───── Document source
Le 16 janvier 1649. La Bastille est prise après seulement quelques coups de canon, le Cardinal de Retz s'exprima sur le sujet : "Ce fut un assez plaisant spectacle de voir les femmes à ce fameux siège porter leurs sièges dans le jardin de l'arsenal, où étaient les batteries, comme elles le font au sermon."
Mai 1775, la Bastille est déjà menacée par une émeute après une période de disette.
V - Le 14 juillet 1789, la dernière prise de la Bastille
Une date clef pour l'histoire de France mais aussi pour la Bastille, puisque dès le 15 juillet elle commencera à être démantelée, ce qui peut paraître étonnant. En réalité Louis XVI avait déjà hésité à la faire détruire et la remplacer, pour diverses raisons mais dont la principale était l'aversion totale de cette Bastille par les parisiens et les rumeurs incroyables à son sujet. En tout cas l'évolution rapide de la révolution va vite régler le sort de la Bastille....entre légendes, rumeurs, fausses nouvelles et mensonges.
a - Le Contexte Révolutionnaire
La chute de la Bastille et les événements qui vont suivre dans les années suivantes, seront aussi terrible que les années de souffrances dans les 10 dernières années du peuple.
Le contexte global ne pouvait être que propice à diverses émeutes, déjà fréquentes, mais aussi à une révolution. Voici à mon sens les raisons de ce déclenchement de violence sans précédent à cette échelle dans le monde ( liste loin d'être exhaustive ) :
- La faim, justifie les moyens : depuis plusieurs années le peuple meurt de faim, entre disette, mauvaise récolte et maladie. 10 ans cela commence à faire long et l'année 1789 sera dans la continuité des précédentes. Le peuple qui est affamé depuis des années a eu sûrement un effet dévastateur à la fois psychologique et physique.
──────────
───── Données fournies
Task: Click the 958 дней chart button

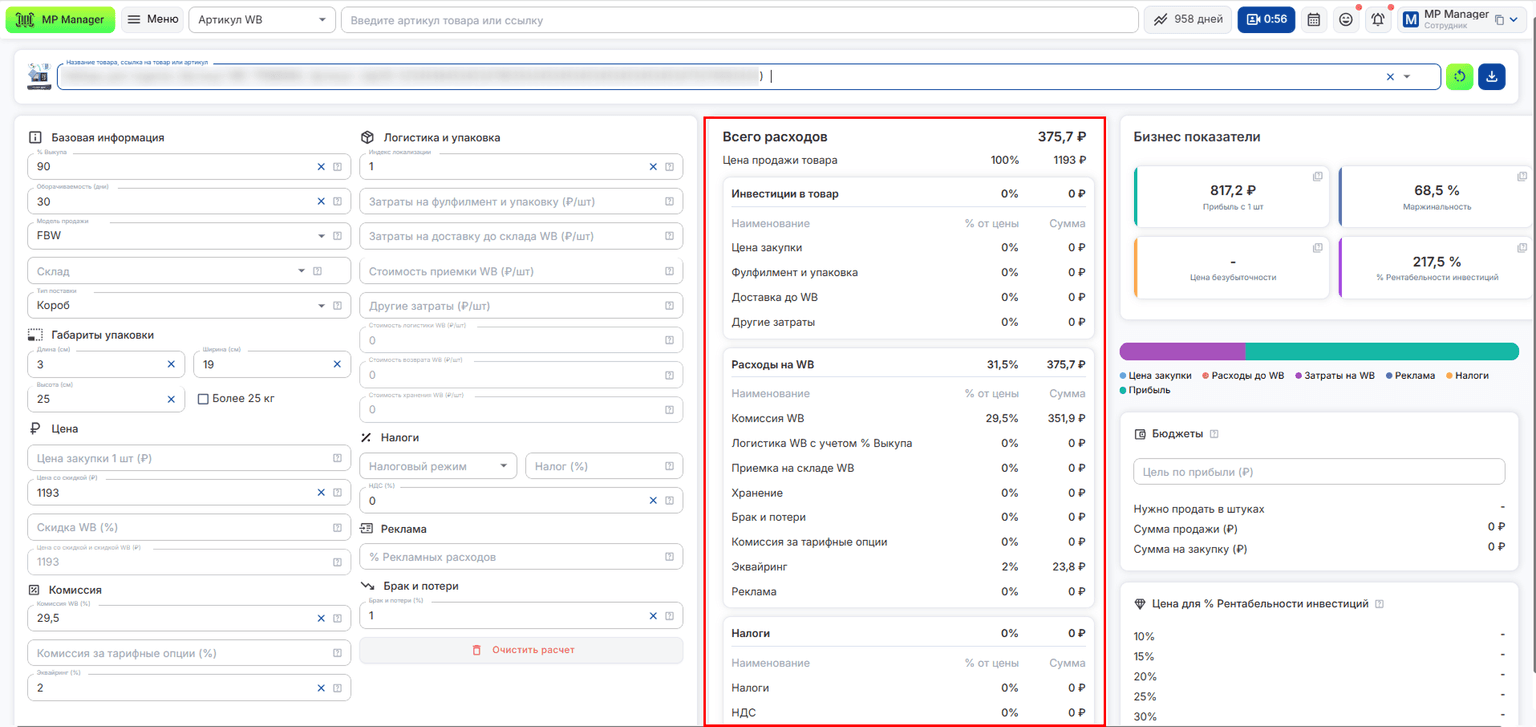Action: [x=1188, y=20]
──────────
Consigne:
Résumez en deux phrases le texte consacré à la Bastille.

Résultat:
Après avoir été prise en 1649 au bout de quelques coups de canon, puis menacée par une émeute en 1775 à la suite d'une disette, la Bastille est prise une dernière fois le 14 juillet 1789. Elle est démantelée dès le 15 juillet, alors que Louis XVI avait déjà hésité à la détruire, surtout à cause de l'aversion des Parisiens et des rumeurs à son sujet, dans un contexte propice aux émeutes où le peuple souffrait de la faim depuis des années.